Jameson Satellite first appeared in July 1931 issue of Amazing Stories. The hero, Professor Jameson, was obsessed with the idea of perfectly preserving his body after death and succeeded by having it launched into space in a satellite.
Jameson's cryopreserved body survived in suspended animation for 40,000,000 years, when it was found orbiting planet Earth by a passing cyborg exploration ship. The cyborgs, who descended from a race of biological beings achieved immortality by transferring their brains to neural-net circuitry inside machine bodies, like the Borg of the Star Trek series.
The cyborgs discovered that Jameson's body had been so well preserved that they were able to repair his brain, incorporate it into a machine body and restart it. Jameson Satellite proved so popular with readers that later installments became some of the most popular and well-known of the 1930s pulps.
Being cryopreserved and revived is an idea that would recur in hundreds of science fiction novels, movies, and television shows. One young science fiction fan who read Jameson Satellite and drew inspiration from the idea of cryonics was Robert Ettinger, who founded the Cryonics Institute and the related Immortalist Society. Ettinger, who once said “By working hard and saving my money, I intend to become an immortal superman.” became cryopreserved after his death in July 2011.

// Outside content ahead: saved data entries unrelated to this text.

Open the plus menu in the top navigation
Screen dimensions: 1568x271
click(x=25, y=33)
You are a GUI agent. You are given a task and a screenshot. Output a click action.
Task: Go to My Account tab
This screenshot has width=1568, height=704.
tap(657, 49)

Jameson Satellite also inspired Woody Allen's “Sleeper” futuristic science fiction comedy. The plot involves the adventures of Miles Monroe who goes into the hospital for an ulcer in 1973 but when the surgery goes awry he is cryogenically frozen and defrosted 200 years later in an ineptly led police state.
Isaac Asimov also read the story and cites Jameson Cyborgs as the "spiritual ancestors" of his positronic robot series and credits them as the origin of his attraction to the idea of benevolent robots. Masamune Shirow's cyborg-populated Ghost in the Shell saga where named Jameson-type cyborgs.
Today we either bury dead brains or burn them which result in irreversible loss of personhood information due to the destruction of the brain tissue that houses a person's unique neural-net circuitry. So far the only practical alternative is to vitrify or cryopreserve the brain and store it indefinitely at -196 °C using liquid nitrogen.
Even the best vitrification techniques still produce massive cell damage that no current or even medium-term technology can likely reverse. But the shortcomings of early twenty-first century science and engineering hardly foreclose the technology options that will be available in a century and far less so in a millennium.
Some future biocomputing technology may extract and thus back-up this defining neural information or wetware. Currently, there are more than 250 brains suspended in liquid nitrogen in the US and more than 3,000 people have already signed up to have their brains, or whole bodies, cryopreserved in suspended animation.
Stanley Kubrick, director of "2001: A Space Odyssey" film hailed the promise of cryonic suspension in his 1968 Playboy interview. Kubrick cast death as a problem of bioengineering: "Death is no more natural or inevitable than smallpox or diphtheria. Death is a disease and as susceptible to cure as any other disease."